▶ _Exercise A_
In the entries, rewrite the stretch from the line containing "Toggle the Activated" through the line containing "will click(32, 60).", replacing "Crosshair" with "Arrow" and leaving everything else unchanged.
▶ _Exercise B_
Resume the article about the two Goshen drone users, starting after its final sentence.

Two Goshen residents use drones for other purposes.

Posted on Dec. 4, 2013 at 12:00 a.m. | Updated on Dec. 4, 2013 at 12:01 p.m.

GOSHEN — Ryan Rittenhouse, a Goshen College employee, has flown his remote-controlled helicopters around campus before. But his hobby attracted a new sort of attention on Tuesday, when a passing student called out, “Ryan, you going to be delivering for Amazon with that?”

He won't be, but Rittenhouse does have a few thoughts about Amazon's recent announcement that it could soon deliver packages via drone — an unmanned flying robot that uses technology similar to his devices.

“I'm always excited about more of this getting into the mainstream,” Rittenhouse said, patting one of his handmade machines sitting nearby. “But I'm concerned about it being done poorly.”

Rittenhouse, who uses his devices mostly to shoot photos and videos for fun, said the logistics involved in Amazon's proposal are complicated. The most obvious issue, he said, is with the weight of the packages.

He's attached a 3-pound camera to his devices before with no issues. He's also used them to deliver sandwiches and drinks to friends near him at Frisbee tournaments.

“I could have run over there in the same amount of time,” Rittenhouse admitted. “But it's funnier to drop a foot-long sandwich on someone.”

But he doesn't know if people will be willing to pay for the special 30-minute air delivery for an item light enough to be delivered by the drones.

Another issue he has with Amazon's plan is safety. The devices, he said, could run into people or property and cause some damage.

“I'm excited about (the announcement) too, but it will be a while before it can be executed well,” he said.

Stuart Meade, of Goshen-based Stuart Meade Photography, used small radio-controlled airplanes to take photos for “a number of years” before he decided to stop due to liability concerns.

Meade said he combined two of his passions, flying and photography, to build the planes. The planes are similar, he said, to the devices that Amazon hopes to use to deliver orders.

▶ _Records for this task_
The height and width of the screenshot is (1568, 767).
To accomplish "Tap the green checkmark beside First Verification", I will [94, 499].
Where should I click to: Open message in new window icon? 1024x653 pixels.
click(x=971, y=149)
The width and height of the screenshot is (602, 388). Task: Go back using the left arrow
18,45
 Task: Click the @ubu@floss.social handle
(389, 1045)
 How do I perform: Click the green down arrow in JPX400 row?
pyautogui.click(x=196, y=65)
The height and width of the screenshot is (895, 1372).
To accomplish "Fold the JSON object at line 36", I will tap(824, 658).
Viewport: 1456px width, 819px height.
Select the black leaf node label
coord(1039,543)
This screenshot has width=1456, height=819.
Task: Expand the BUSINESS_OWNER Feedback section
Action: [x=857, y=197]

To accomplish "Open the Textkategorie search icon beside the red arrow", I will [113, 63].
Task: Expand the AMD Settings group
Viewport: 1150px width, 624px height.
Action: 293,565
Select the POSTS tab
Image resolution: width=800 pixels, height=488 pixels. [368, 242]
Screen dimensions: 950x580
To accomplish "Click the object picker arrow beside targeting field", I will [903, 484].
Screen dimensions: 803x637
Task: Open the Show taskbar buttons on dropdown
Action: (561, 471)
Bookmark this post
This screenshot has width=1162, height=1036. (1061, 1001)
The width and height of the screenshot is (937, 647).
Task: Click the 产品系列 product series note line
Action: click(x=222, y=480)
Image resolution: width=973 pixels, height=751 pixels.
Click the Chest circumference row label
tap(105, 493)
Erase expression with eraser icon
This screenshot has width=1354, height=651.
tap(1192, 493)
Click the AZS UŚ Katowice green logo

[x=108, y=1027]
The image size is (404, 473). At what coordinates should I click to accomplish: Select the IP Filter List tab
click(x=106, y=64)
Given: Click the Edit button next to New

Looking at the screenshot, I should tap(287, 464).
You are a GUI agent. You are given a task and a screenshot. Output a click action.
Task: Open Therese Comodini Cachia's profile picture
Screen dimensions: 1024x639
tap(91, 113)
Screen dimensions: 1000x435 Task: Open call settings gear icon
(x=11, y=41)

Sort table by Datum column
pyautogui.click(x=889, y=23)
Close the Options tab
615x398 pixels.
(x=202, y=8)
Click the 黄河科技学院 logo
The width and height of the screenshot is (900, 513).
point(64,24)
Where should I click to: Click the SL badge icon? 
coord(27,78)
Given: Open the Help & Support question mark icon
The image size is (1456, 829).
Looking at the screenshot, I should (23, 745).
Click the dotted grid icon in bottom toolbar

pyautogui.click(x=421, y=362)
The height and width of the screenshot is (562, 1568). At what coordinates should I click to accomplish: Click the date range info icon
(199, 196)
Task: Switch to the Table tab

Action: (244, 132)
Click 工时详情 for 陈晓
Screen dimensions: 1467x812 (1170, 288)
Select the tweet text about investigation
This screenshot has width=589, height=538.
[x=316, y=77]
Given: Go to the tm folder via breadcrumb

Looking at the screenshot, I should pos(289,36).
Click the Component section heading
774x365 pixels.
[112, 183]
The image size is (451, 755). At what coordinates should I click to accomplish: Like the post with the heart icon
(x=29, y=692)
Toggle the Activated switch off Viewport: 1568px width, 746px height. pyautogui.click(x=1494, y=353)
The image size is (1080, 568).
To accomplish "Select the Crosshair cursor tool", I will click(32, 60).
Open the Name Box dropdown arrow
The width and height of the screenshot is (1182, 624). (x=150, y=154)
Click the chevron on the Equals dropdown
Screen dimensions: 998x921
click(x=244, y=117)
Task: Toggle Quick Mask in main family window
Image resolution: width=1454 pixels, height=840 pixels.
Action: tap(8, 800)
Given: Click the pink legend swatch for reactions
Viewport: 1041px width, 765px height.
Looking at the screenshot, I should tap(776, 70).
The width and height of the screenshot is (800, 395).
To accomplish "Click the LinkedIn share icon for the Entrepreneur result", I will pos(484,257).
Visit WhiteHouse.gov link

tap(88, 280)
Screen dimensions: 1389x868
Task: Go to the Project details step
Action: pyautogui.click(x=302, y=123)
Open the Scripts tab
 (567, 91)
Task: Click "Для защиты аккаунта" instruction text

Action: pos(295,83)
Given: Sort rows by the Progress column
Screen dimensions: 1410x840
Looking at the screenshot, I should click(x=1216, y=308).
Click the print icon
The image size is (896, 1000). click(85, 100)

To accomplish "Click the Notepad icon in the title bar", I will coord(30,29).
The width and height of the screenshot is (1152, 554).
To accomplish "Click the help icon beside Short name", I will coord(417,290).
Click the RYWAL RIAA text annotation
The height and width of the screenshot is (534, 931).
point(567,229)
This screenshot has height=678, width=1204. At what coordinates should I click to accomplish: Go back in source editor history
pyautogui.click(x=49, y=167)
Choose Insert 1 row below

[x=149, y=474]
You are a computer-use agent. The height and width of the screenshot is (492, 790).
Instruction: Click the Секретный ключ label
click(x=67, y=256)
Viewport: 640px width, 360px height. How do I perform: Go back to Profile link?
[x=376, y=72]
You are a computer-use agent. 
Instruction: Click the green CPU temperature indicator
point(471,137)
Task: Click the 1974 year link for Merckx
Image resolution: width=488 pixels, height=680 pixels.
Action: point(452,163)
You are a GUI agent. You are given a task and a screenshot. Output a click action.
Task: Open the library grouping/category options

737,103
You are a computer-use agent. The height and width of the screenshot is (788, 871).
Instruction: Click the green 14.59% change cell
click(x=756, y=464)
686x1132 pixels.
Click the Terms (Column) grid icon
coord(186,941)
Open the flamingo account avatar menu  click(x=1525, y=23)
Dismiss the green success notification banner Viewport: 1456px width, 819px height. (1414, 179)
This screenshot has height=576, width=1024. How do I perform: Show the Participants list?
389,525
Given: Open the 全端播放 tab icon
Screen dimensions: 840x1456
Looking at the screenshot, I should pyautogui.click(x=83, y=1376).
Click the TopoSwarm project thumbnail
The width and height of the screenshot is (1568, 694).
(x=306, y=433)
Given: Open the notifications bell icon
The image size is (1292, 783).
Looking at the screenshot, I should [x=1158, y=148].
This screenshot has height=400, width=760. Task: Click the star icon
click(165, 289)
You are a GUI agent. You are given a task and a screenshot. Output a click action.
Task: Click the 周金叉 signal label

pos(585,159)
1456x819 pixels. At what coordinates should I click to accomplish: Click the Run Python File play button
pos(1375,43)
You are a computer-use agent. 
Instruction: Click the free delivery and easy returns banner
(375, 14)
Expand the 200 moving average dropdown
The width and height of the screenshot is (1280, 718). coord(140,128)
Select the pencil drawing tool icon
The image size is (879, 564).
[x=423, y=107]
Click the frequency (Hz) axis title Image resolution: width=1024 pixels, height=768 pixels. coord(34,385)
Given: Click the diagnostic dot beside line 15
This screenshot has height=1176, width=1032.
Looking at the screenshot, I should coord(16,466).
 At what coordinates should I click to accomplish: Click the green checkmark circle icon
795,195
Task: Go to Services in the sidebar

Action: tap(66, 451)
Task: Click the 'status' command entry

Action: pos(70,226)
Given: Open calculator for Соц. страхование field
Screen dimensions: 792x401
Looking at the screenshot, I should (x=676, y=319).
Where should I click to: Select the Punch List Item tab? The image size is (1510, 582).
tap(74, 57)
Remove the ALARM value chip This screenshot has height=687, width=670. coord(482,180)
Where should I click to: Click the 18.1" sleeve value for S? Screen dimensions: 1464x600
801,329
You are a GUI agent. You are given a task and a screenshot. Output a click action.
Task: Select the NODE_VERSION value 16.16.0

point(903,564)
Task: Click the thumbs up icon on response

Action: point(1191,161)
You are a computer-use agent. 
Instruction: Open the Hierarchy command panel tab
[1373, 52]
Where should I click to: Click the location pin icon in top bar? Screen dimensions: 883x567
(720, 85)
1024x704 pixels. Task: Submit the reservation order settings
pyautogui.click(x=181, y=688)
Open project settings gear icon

▶ _Task result A_
Toggle the Activated switch off Viewport: 1568px width, 746px height. pyautogui.click(x=1494, y=353)
The image size is (1080, 568).
To accomplish "Select the Arrow cursor tool", I will click(32, 60).

▶ _Task result B_
But Meade wonders if the technology to make Amazon's plan a reality exists.

“One of the problems is that the lithium batteries they are using don't have the capacity to be flying packages, they say under 2 pounds, any distance at all,” Meade said. “Also, if you are flying with GPS, you have to have the exact coordinates. GPS is only accurate within 10 to 15 feet. So you may not get the package on your front porch, you may get it on your roof or on your car.”

Meade also thinks the unmanned drones won't have the technology to avoid other flying objects and obstacles such as trees and telephone wires. He pointed out that some neighborhoods — like the one he lives in — have so many trees that a flying drone may have issues getting through.

“I could not go out to my street and fly one of my radio-controlled airplanes ... and I can see it,” he said.

Meade admits he is a little less excited about Amazon's announcement than some.

“They wanted to create a stir, and they certainly have,” he said. “It's possible that they could deliver a package in the near future to someone using this method, but it's not something we will be seeing all the time.”

Amazon claims on its website that “one day, Prime Air vehicles will be as normal as seeing mail trucks on the road today.”